Rozdział 24
Połowę następnego dnia, wszyscy spędziliśmy na przeglądaniu moich księg.
W poszukiwaniu czegoś, co po mogłoby tej suce.
Pewnie zastanawiacie się, dlaczego zdejmuje z niej tę klątwę.
Otóż dlatego, że mam inne plany co do jej osoby, ale o tym dowiecie się później.
- Chyba coś mam... - powiedziałam, a wszyscy na mnie spojrzeli.
- Co znalazłaś??? - zapytała Elena.
- Inne, anty zaklęcie, ale potrzebna mi jest do niego jedna rzecz, a raczej fiolka z płynem - powiedziałam.
- Jakim płynem? - zapytała Elena.
- Wodą ze strumienia księżycowego- stwierdziłam.
( Wymyślone na potrzeby rozdziału)
- Żartujesz sobie? - zapytał Damon.
- Nie.
Nie mów, że nigdy nie słyszałeś, o księżycowej wodzie. - popatrzyłam na niego rozbawiona.
- No niestety nie- prychnął.
- To strumień wody, którą oświetlają promienie księżyca, a w ciągu pełni, ma bardzo dużą moc- wytłumaczyłam.
- A gdzie znajduje się taki strumień? - zapytała Elena.
- Przeważnie, znajdują się one w jaskiniach, najczęściej górskich- popatrzyłam na nią.
- Czyli jedziemy w góry- stwierdziła.
- Możecie jechać, no problem- stwierdziłam wzruszając ramionami.
- A ty? - zapytała Bonnie.
- A ja, miałam tylko rzucić anty zaklęcie. - powiedziałam.
- Jedziesz z nami- popatrzyła na mnie groźnie.
- Nie zapominaj się, do kogo mówisz.
Pamiętaj, że tylko ja mogę ją zdjąć. - warknęłam.
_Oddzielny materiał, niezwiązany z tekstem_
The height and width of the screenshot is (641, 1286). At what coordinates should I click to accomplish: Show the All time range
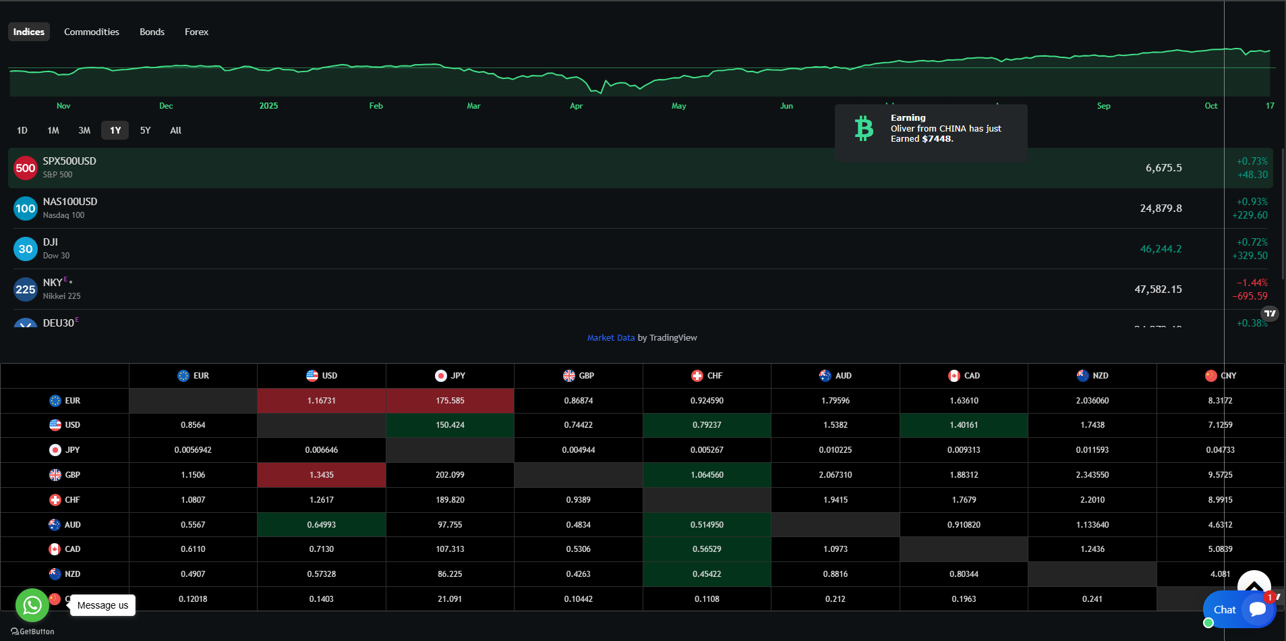coord(175,130)
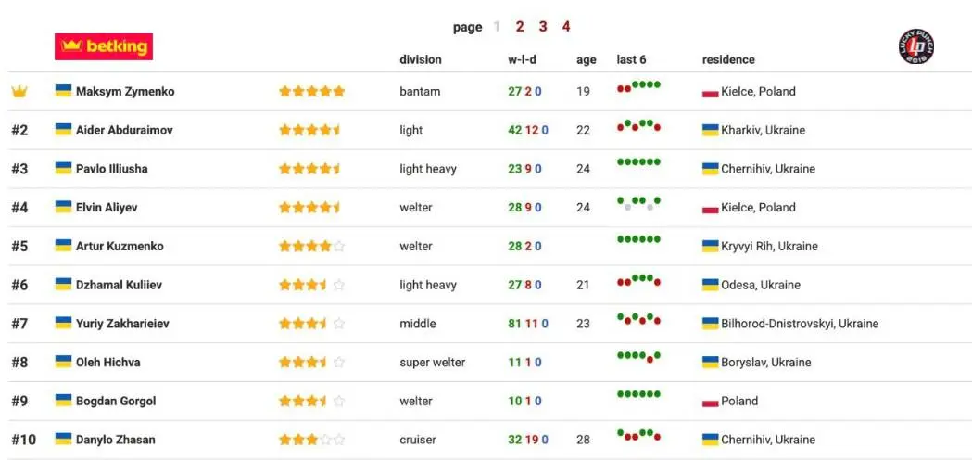Click Poland flag beside Kielce in Zymenko row
The height and width of the screenshot is (460, 972).
(711, 92)
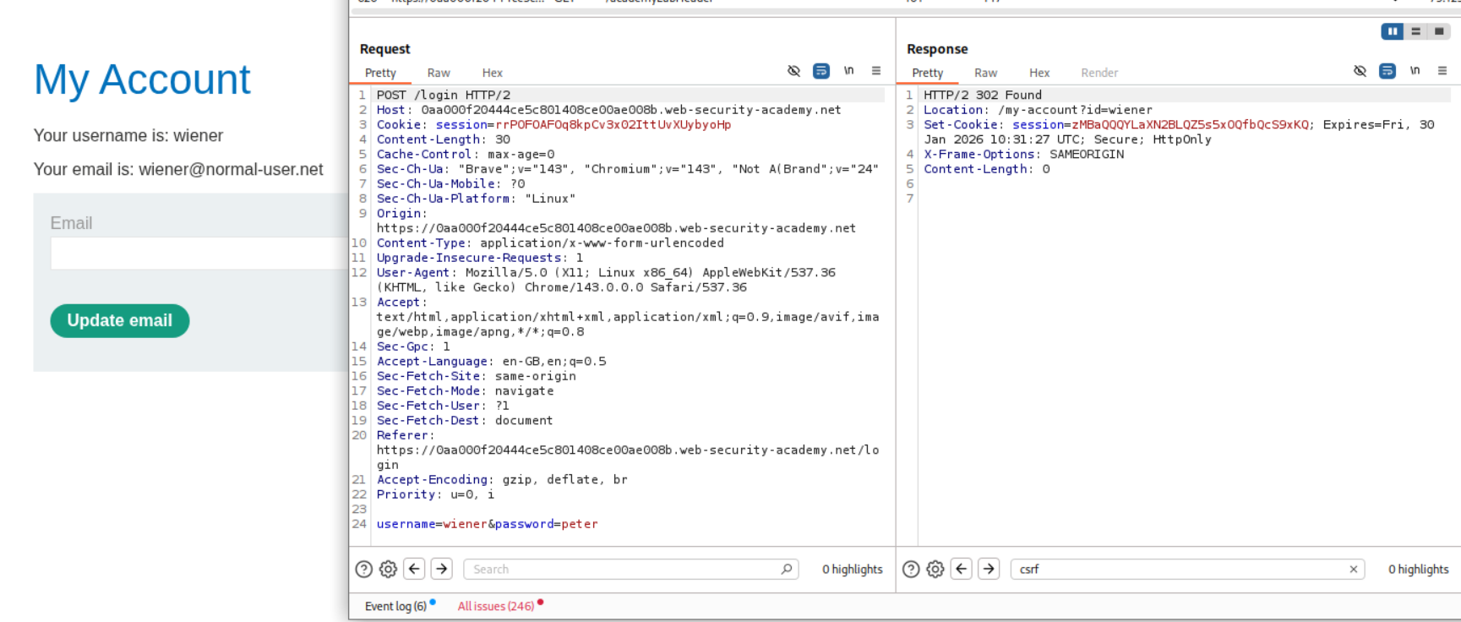Open the Response Render tab
Viewport: 1461px width, 622px height.
(1099, 74)
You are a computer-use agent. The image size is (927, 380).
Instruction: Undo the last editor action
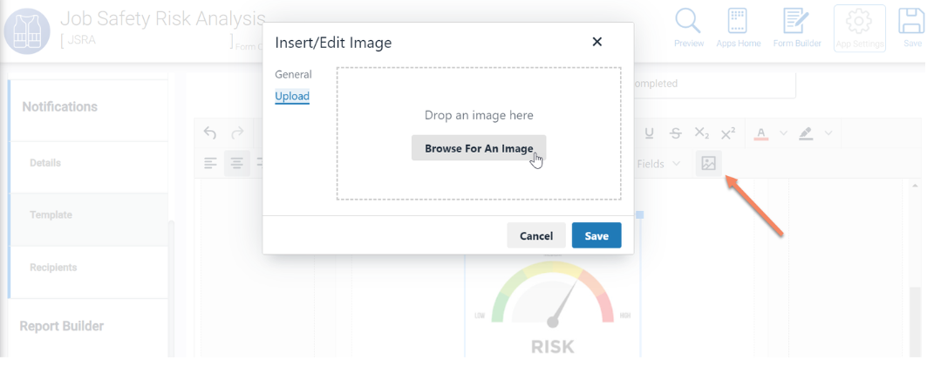click(210, 133)
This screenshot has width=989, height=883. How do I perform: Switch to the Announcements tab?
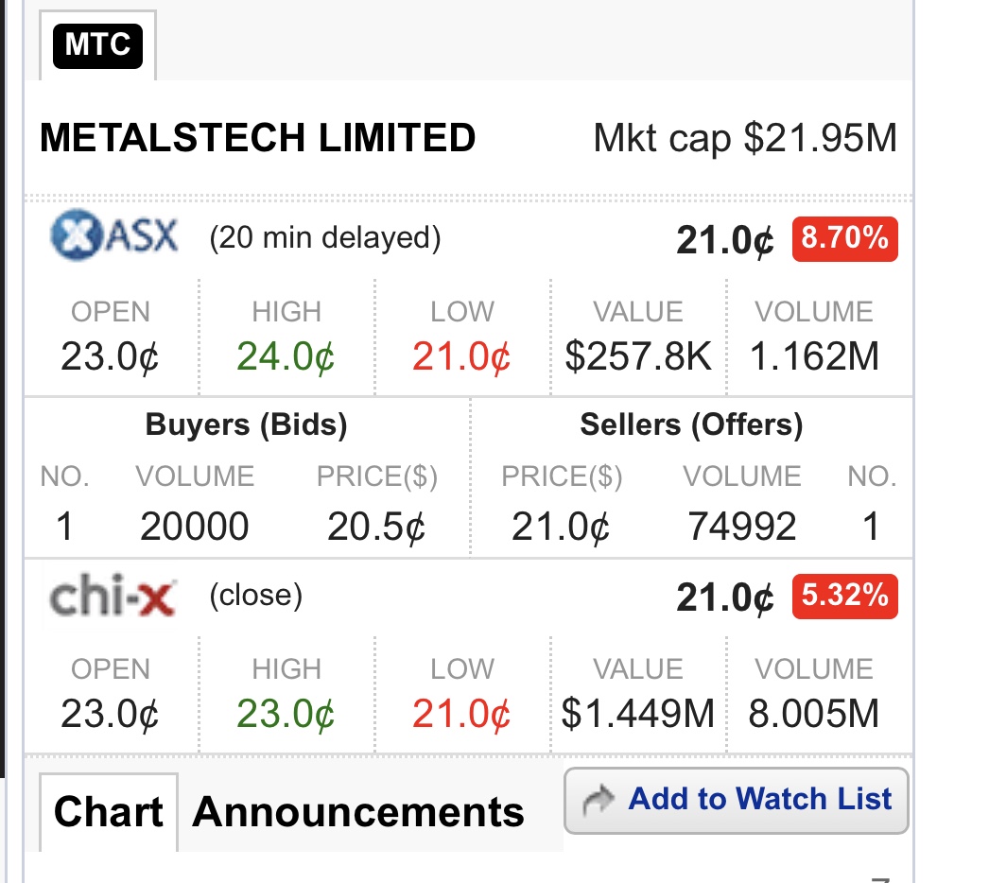[358, 812]
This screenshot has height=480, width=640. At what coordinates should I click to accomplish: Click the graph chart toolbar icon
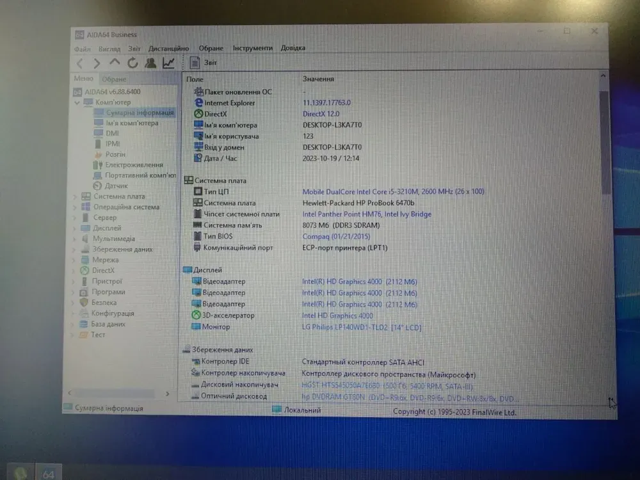168,63
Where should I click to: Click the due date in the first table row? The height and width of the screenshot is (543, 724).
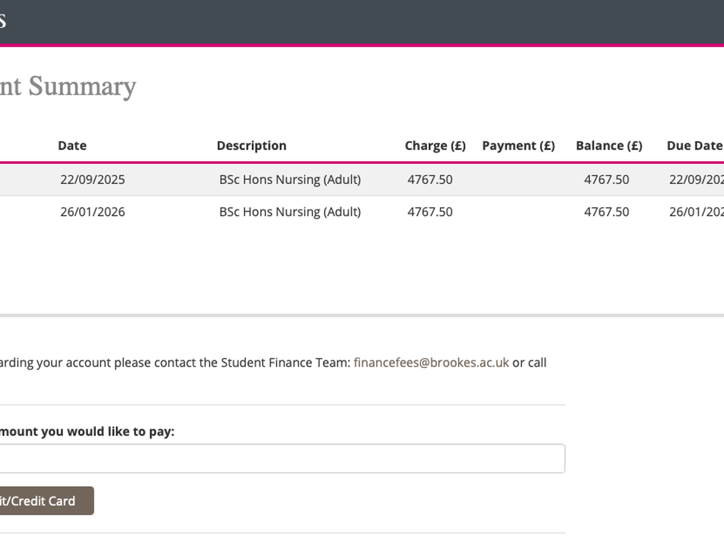point(696,179)
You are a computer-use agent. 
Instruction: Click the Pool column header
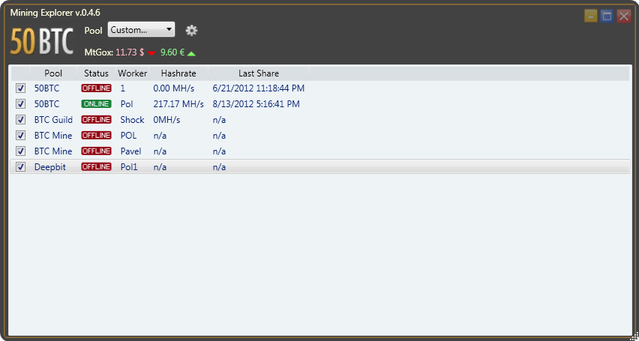coord(53,73)

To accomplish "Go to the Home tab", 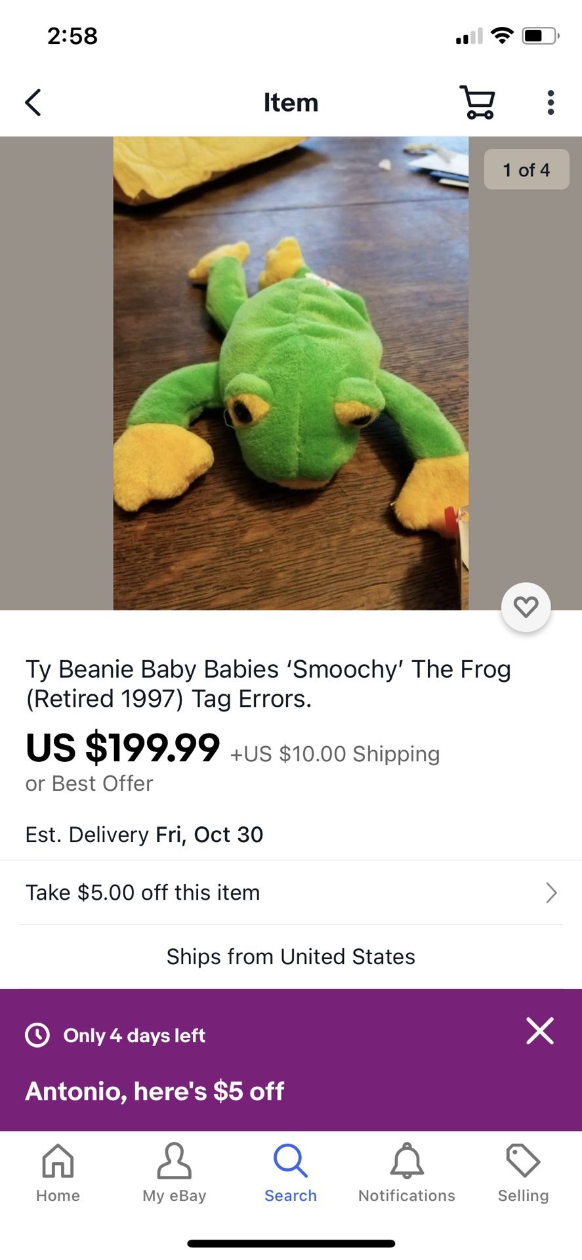I will (58, 1173).
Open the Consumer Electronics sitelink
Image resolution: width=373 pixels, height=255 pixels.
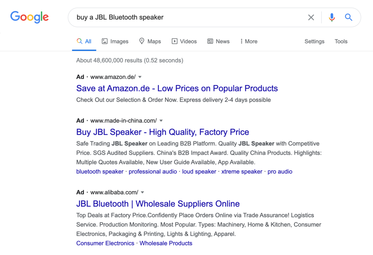pyautogui.click(x=105, y=243)
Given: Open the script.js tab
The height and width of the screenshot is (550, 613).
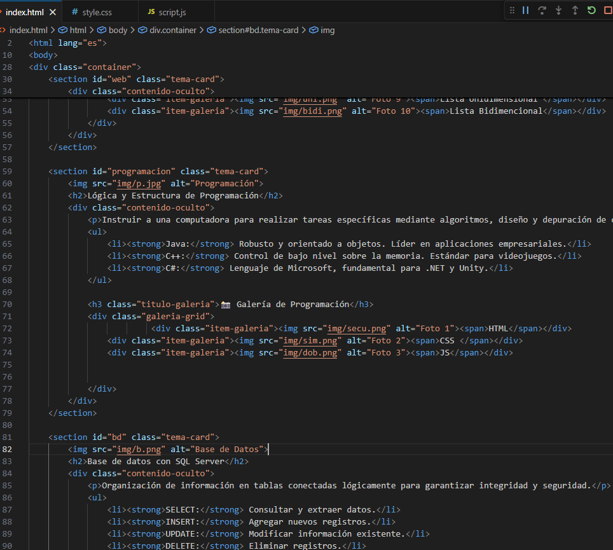Looking at the screenshot, I should (x=172, y=12).
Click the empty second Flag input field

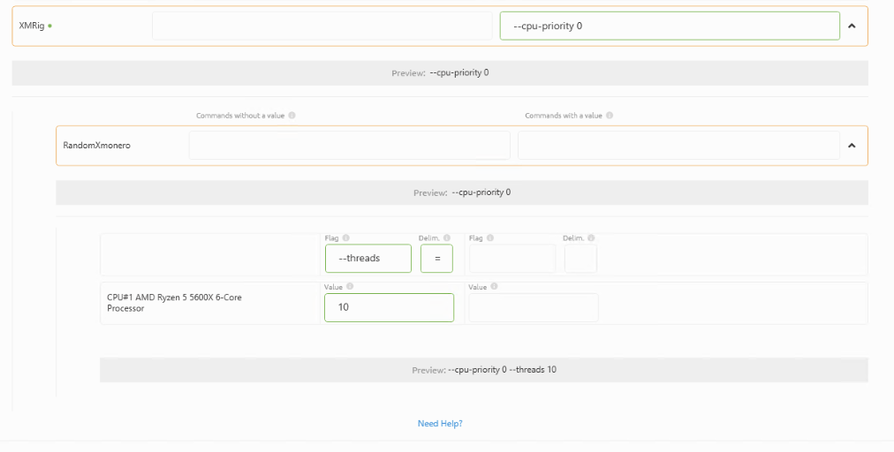[x=511, y=259]
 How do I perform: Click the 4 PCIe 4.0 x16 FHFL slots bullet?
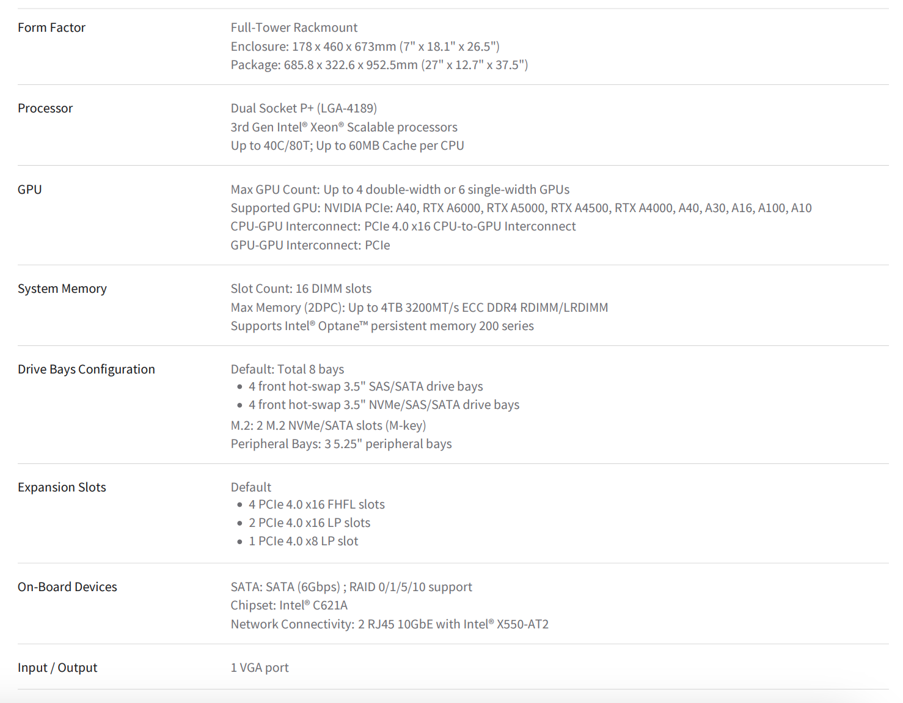coord(316,504)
- Nie kłóćcie się- westchnęła Bekah.
- Pojedziemy wszyscy- powiedział Elijah.
- Niech będzie- wywróciłam oczami.
-A skąd mamy pewność, że ono tam będzie? - zapytał podejrzliwie Jeremy.
- Jer, mi nie wierzysz? - zapytałam niewinnie.
- Ostatnio, nie- powiedział.
- To już twój problem- stwierdziłam.
Po przygotowaniu wszystkiego, postanowiliśmy już jechać, bo droga trochę przed nami była.
- Po co ma być ta woda? - zapytał Kol podczas drogi.
- Po to, żebym mogła rzucić na nią zaklęcie, a potem żeby blondyna ją wypiła. - powiedziałam.
- I to pomoże? - popatrzył na mnie zdziwiony.
- Powinno, a jeśli nie, to trudno- wzruszyłam ramionami.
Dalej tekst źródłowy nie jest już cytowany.